Tecnologias e soluções aplicadas no campo

Durante o evento, os participantes acompanharam demonstrações práticas de manejo e posicionamento de cultivos, com foco em tecnologias que aumentam a resiliência e sustentabilidade dos sistemas produtivos. As atividades abordaram desde o desenvolvimento inicial das lavouras até etapas decisivas de condução das culturas, considerando os principais desafios enfrentados pelos produtores ao longo do ciclo agrícola.

De acordo com o cooperado Byron Augusto de Assis, o evento reforça o papel da pesquisa e da informação técnica no campo:

“Isso aqui é um local que gera informação.
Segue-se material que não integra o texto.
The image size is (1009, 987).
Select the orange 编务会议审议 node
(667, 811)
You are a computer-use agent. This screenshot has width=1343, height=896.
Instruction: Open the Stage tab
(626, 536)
Uma estação de pesquisa, onde são feitos ensaios. Sabemos que nem sempre qualidade e preço caminham juntos — e, muitas vezes, o produtor acaba esquecendo do básico”, afirmou.

Espaço para diálogo entre produtores e especialistas

Além das demonstrações práticas, o Coopama no Campo Grãos proporcionou interação direta entre produtores, fornecedores e equipe técnica da cooperativa, criando um ambiente de aprendizado coletivo. Essa troca de experiências, segundo os organizadores, contribui para decisões mais assertivas e sustentáveis dentro das propriedades.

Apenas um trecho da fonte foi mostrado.